Closed doulikecookiedough closed 11 months ago

doulikecookiedough commented 1 year ago

Discuss and determine what format RDF annotation files should be written in for HashStore annotations.

doulikecookiedough commented 1 year ago

The goal of storing annotations in HashStore is to facilitate a paging API which will allow front-end services/MetacatUI to efficiently display and parse sections of a large dataset. Each annotation file contains statements that represent a subject's relationships with relevant objects, and must be stored in a RDF serialization format. For HashStore, we will consider two formats for storing these files: N-Triple and JSON-LD

Initial Thoughts

Resources and relevant links of interest to learn more:

mbjones commented 1 year ago

Nice overview, at @doulikecookiedough .

For RDF representations, the other format we've used and that I find both readable and efficient is Turtle. N-Triples is a simnplified version of Turtle that removes most of what I like about the compact Turtle representation. Here's an example ontology we developed and use in Turtle format called ADCAD: https://github.com/NCEAS/adc-disciplines/blob/main/ADCAD.ttl I generally find Turtle syntax to be a lot more readable than N-triples, and all common RDF libraries know how to use it (it preceded N-triples). Here's an example:

odo:ADCAD_00040
    a owl:Class ;
    rdfs:label "Oceanography" ;
    rdfs:subClassOf odo:ADCAD_00038 ;
    skos:exactMatch <http://localhost/plosthes.2017-1#6456>, wikidata:Q43518 .

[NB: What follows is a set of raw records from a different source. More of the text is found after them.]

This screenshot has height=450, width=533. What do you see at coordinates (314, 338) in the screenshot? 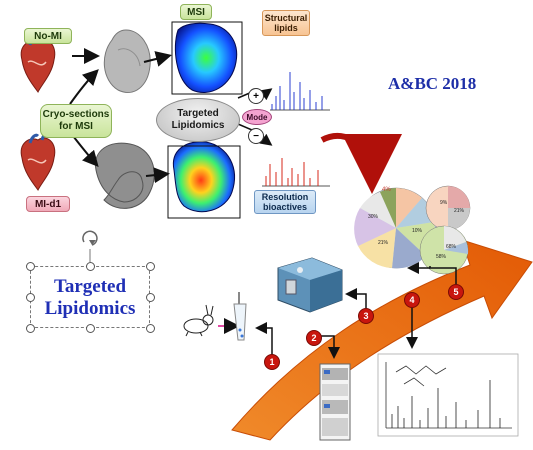
I see `step-2-marker: 2` at bounding box center [314, 338].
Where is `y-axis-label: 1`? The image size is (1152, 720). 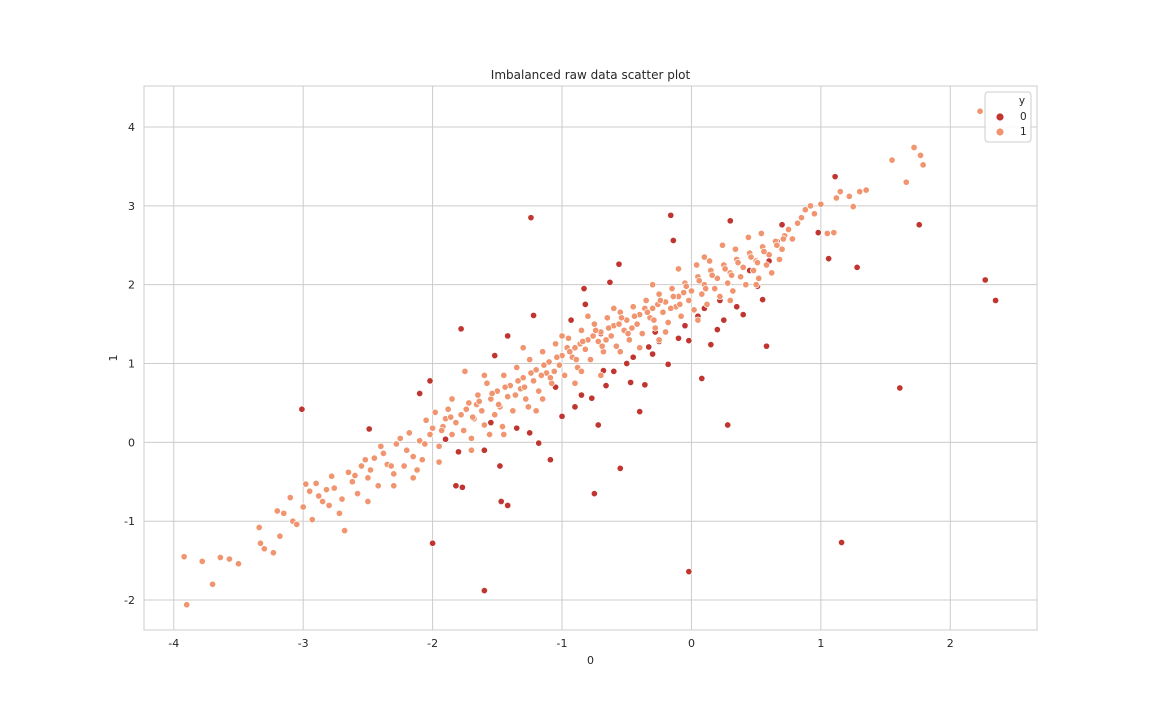 y-axis-label: 1 is located at coordinates (114, 358).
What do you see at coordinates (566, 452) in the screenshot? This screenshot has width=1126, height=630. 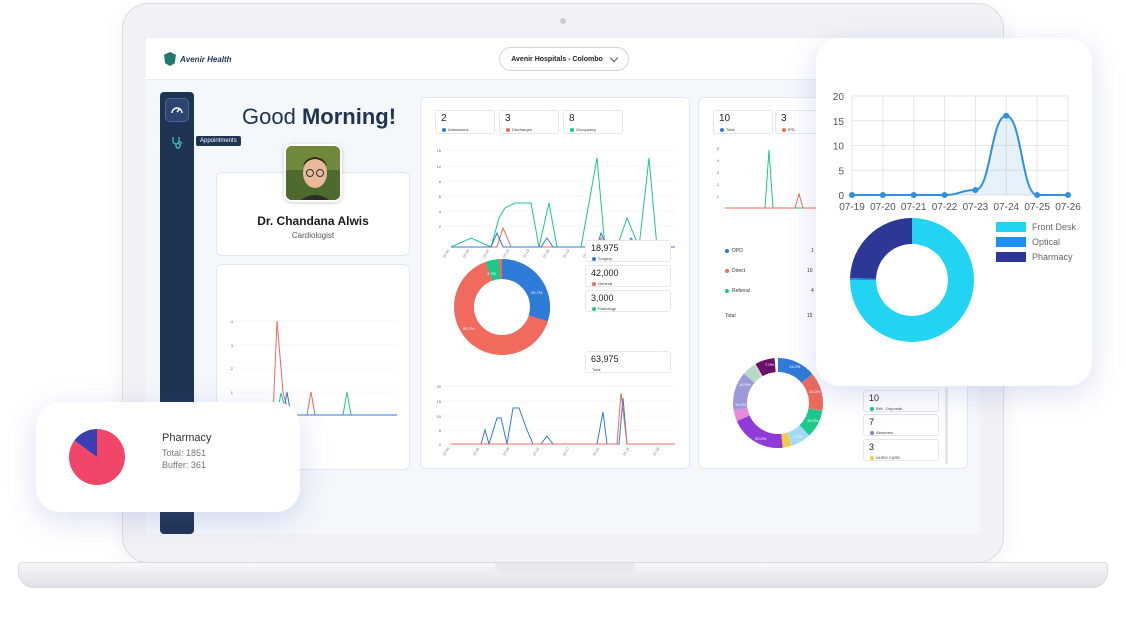 I see `svg-text: 07-17` at bounding box center [566, 452].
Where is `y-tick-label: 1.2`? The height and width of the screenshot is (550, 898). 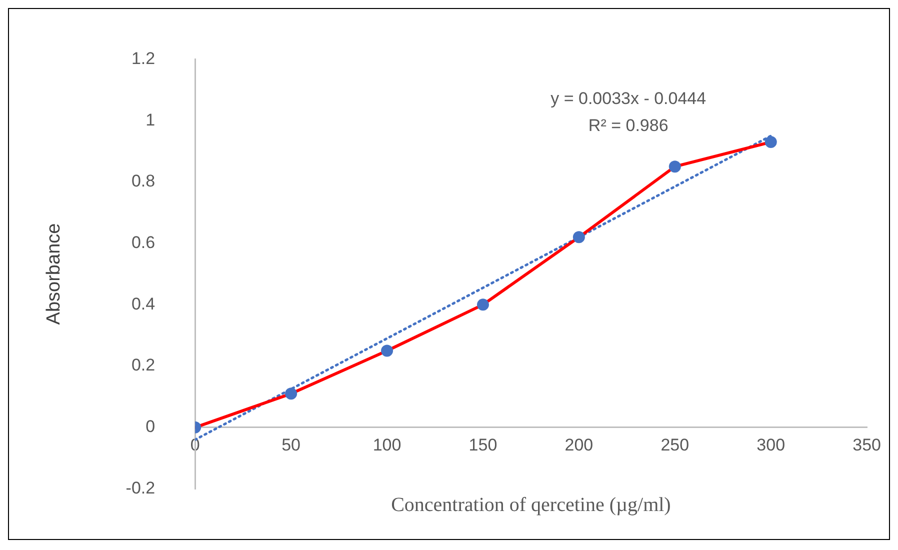 y-tick-label: 1.2 is located at coordinates (144, 58).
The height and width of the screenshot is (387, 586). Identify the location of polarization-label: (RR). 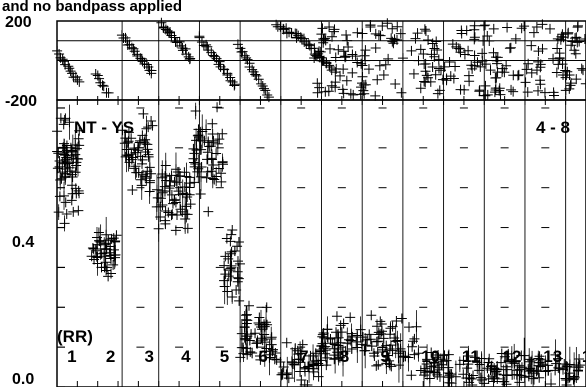
(75, 336).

That said, JSON-LD will be even more readable for most folks.

In terms of use cases, I think there is some chance that client tools will need to be able to compose and submit these annotation files, which might be more readily done in JSON-LD as a convenient syntax. Processing will almost always involve conversion to an RDF model and use of a query language such as SPARQL, which is what our current indexer currently does with both JSON-LD and RDF/XML. As we expect each annotation file to be relatively small (a few to a dozen triples), the efficiency argument isn't such a big issue. But it would be nice for various tools to be able to easily create, serialize, and deserialize the files. JSON-LD has some nice lightweight libraries in most languages for this.